The sources from which Article 3028 flowed are thus seen to have been the act of 1875, in which the provision in regard to the certification and filing of the articles of incorporation was confined to fire and marine insurance companies, and the Act of 1876, in which a like provision applied to all companies. It is easily seen that the revisers, without changing the existing law, expressed in article 3028 the effect of the pre-existing provisions, making the article apply to all insurance corporations, as the Act of 1876 had done. This is further evident from the manner in which they distributed the provisions of that act. The second provision quoted from section 8 was placed in article 3028, in the chapter of title 58 relating to the "incorporation of insurance companies," where it more properly belonged, while the provision quoted from section 1 and other provisions of the Act of 1876, defining the duties of the Commissioner, were, in substance, reproduced in chapter two of the title where those duties are now prescribed.
We are thus led to the conclusion that article 3028, in its origin was, as in its language it is, a general provision applicable to all insurance corporations except such as may be excluded by article 3096. In the same way the provision that the capital stock "shall in no case be less than one hundred thousand dollars," and others relating alone to capital stock, are restricted to stock companies. The forms of expression used are explained by the fact that they are taken from provisions of pre-existing statutes relating to stock companies, and they mean that stock companies shall not have less than one hundred thousand dollars capital stock, and the like, and do not limit the general provisions of article 3028 to stock companies nor to any other class of companies. Unless those provisions concerning capital stock are so restricted as to make them apply only to those companies whose charters require them to have capital stock and thus to reconcile them with provisions which apply to insurance companies generally, it would be difficult to resist the conclusion that they entirely exclude from doing business in this State companies without stock except some especially mentioned, which would be fatal to defendant's case.
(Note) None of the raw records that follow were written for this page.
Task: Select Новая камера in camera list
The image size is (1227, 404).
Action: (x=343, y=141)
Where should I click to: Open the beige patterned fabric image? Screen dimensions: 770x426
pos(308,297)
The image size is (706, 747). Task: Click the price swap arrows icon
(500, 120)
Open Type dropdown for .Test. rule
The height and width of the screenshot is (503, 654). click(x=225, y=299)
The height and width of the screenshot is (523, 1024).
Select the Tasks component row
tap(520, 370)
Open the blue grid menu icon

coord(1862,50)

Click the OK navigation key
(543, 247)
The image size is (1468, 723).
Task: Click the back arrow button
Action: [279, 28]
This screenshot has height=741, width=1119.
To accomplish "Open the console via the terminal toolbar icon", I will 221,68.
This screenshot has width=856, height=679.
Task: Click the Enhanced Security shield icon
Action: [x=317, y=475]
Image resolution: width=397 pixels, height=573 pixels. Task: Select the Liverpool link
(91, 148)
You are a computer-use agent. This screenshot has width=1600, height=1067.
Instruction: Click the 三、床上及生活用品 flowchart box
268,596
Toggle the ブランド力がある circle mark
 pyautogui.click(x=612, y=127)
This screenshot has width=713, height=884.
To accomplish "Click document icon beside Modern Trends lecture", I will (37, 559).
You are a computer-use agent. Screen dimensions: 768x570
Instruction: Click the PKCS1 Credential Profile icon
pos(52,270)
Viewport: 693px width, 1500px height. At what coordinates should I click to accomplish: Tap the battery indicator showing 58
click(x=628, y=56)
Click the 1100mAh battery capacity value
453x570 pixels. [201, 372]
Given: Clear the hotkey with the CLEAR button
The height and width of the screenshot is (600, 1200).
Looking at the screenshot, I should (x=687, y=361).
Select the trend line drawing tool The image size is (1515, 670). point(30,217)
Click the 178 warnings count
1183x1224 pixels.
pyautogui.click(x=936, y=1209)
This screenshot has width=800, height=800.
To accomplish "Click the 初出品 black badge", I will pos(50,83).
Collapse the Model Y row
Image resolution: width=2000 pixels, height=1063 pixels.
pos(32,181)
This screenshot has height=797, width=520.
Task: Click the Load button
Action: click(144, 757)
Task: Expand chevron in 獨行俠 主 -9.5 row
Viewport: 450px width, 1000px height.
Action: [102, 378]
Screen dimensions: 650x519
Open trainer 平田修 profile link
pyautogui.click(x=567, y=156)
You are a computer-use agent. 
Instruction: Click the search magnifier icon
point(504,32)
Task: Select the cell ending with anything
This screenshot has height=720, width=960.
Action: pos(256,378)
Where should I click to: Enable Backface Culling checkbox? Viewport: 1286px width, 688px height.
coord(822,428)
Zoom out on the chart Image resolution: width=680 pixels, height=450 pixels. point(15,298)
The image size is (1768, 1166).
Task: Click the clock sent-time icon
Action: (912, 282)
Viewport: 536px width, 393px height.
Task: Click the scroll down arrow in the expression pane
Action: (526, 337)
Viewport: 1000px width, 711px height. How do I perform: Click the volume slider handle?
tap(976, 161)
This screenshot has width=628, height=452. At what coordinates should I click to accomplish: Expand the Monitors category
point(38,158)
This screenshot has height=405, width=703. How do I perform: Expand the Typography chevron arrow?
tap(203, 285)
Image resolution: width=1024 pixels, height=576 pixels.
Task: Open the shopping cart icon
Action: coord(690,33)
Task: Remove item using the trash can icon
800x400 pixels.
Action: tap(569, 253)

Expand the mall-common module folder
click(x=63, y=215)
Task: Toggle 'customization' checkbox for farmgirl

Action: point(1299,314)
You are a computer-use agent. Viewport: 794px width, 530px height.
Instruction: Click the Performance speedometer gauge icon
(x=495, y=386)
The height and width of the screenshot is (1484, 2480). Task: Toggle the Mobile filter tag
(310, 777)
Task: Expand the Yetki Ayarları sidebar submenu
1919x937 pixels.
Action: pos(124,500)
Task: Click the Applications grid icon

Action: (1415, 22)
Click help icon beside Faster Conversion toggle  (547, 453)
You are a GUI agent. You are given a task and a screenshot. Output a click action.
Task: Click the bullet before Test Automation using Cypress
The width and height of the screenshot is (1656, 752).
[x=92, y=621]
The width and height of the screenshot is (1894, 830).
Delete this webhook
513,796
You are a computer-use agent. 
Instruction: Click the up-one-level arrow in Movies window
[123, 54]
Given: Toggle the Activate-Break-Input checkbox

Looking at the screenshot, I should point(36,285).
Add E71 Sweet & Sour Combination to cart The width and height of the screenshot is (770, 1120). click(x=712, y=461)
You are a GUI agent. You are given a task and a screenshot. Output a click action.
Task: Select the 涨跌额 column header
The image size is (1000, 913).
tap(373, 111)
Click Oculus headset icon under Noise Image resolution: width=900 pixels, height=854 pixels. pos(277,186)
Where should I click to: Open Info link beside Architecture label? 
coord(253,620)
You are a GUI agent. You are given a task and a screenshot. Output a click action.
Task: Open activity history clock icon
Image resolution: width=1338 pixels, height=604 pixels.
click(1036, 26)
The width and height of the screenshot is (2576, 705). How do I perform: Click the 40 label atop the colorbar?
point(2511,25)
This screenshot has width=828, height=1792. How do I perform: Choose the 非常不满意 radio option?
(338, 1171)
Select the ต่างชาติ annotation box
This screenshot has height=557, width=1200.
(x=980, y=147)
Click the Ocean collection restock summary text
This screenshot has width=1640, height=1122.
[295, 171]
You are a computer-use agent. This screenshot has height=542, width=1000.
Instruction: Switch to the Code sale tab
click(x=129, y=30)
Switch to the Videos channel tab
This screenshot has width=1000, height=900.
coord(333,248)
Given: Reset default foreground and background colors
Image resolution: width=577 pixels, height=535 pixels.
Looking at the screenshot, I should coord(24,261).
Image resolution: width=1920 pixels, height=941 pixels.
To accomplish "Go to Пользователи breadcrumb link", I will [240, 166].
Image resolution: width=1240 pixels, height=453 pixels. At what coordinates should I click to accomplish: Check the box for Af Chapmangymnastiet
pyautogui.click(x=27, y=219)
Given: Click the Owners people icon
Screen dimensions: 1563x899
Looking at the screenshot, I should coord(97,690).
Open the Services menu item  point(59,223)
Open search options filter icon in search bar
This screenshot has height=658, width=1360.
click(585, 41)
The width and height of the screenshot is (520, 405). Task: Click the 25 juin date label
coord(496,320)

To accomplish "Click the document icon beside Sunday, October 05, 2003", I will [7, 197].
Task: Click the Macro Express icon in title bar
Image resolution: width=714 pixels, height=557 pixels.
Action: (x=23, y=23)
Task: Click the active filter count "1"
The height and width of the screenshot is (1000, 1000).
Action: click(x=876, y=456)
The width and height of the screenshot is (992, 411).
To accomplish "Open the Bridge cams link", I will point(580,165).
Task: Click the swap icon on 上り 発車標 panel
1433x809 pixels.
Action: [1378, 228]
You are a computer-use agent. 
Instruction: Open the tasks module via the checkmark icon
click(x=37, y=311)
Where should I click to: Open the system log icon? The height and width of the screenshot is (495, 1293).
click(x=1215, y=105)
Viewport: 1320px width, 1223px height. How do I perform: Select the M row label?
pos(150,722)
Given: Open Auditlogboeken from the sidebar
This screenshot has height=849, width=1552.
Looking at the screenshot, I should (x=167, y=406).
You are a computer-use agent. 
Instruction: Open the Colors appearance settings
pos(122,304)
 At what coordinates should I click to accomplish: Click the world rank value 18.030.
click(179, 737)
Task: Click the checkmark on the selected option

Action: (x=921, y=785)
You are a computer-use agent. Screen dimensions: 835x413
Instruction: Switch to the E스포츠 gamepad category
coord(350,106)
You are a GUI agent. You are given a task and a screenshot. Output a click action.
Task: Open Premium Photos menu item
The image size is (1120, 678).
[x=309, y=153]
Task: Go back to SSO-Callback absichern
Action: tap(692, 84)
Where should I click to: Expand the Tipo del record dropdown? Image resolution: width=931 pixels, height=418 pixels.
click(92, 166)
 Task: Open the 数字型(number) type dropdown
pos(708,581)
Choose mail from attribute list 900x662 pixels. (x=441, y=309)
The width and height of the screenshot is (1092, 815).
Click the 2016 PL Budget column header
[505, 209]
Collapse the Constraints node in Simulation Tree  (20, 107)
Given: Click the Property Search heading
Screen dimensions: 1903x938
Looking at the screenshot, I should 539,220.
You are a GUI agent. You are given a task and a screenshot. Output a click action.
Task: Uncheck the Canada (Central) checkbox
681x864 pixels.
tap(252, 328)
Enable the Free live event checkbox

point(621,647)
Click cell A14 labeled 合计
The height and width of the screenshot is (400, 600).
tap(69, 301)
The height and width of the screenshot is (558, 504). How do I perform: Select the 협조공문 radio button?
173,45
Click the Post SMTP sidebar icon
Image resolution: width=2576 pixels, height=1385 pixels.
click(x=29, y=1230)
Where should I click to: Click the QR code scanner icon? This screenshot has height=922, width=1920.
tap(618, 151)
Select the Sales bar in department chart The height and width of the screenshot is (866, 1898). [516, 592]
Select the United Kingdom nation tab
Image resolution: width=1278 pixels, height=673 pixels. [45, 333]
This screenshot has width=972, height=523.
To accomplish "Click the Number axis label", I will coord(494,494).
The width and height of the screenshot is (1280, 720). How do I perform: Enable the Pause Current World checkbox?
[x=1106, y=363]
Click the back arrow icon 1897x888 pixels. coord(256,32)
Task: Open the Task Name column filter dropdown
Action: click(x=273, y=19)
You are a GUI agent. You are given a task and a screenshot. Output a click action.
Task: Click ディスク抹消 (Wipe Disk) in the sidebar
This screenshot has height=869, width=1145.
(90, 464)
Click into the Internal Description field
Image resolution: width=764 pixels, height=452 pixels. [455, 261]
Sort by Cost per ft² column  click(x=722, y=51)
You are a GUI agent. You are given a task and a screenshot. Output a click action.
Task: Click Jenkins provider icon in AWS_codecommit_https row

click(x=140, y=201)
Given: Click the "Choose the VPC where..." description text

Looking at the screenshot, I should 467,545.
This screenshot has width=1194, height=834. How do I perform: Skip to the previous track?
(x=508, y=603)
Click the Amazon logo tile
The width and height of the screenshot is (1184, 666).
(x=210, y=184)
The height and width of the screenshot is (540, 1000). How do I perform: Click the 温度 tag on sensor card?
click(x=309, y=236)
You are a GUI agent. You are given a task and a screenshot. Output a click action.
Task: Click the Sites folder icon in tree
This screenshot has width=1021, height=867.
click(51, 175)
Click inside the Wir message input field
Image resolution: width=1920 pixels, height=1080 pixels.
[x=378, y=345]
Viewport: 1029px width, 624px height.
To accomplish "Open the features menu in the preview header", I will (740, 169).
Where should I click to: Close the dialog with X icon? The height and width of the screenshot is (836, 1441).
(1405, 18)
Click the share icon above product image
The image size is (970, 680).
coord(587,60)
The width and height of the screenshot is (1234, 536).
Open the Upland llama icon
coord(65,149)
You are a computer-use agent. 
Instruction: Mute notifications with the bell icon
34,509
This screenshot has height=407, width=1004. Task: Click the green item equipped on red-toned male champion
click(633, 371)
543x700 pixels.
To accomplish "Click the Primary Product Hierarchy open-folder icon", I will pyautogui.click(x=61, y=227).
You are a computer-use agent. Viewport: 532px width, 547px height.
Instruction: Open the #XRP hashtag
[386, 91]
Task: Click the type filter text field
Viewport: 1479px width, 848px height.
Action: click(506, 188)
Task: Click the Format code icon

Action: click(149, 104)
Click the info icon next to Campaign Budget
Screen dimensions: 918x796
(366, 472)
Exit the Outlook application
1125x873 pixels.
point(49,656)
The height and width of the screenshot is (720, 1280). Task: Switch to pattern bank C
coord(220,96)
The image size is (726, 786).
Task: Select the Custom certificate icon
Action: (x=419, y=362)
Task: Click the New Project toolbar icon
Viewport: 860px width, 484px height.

It is argued that article 3028 should not have this construction because no other provisions of title 58 apply to such companies as that in question and that it is not reasonable to suppose that the mere approval and filing of articles of incorporation were required of companies other than those whose businesses are regulated by such other provisions. This argument would have force should we agree with the assumption on which it is based. But we are not prepared to concede that none of the other provisions apply to companies other than those which are specially named and treated in some of the articles, viz: stock companies doing life, health, fire and marine insurance business. There are provisions of a very general nature, *531 some of which are taken from the Act of 1876, which may apply to all. What ones do so apply this appeal does not require us to determine. Of this much we have no doubt that the law creating the department of insurance, etc., laid the basis for the supervision of all corporations doing an insurance business in this State and that the provision carried into article 3028, as we have shown, was inserted for that purpose. Whether other adequate means and methods have been provided, or not, that requirement is clear, and it is enough to sustain this action.
The petition showed that the defendants were doing an insurance business without having complied with article 3028 and to that extent, at least, stated a good cause of action.
Reversed and remanded.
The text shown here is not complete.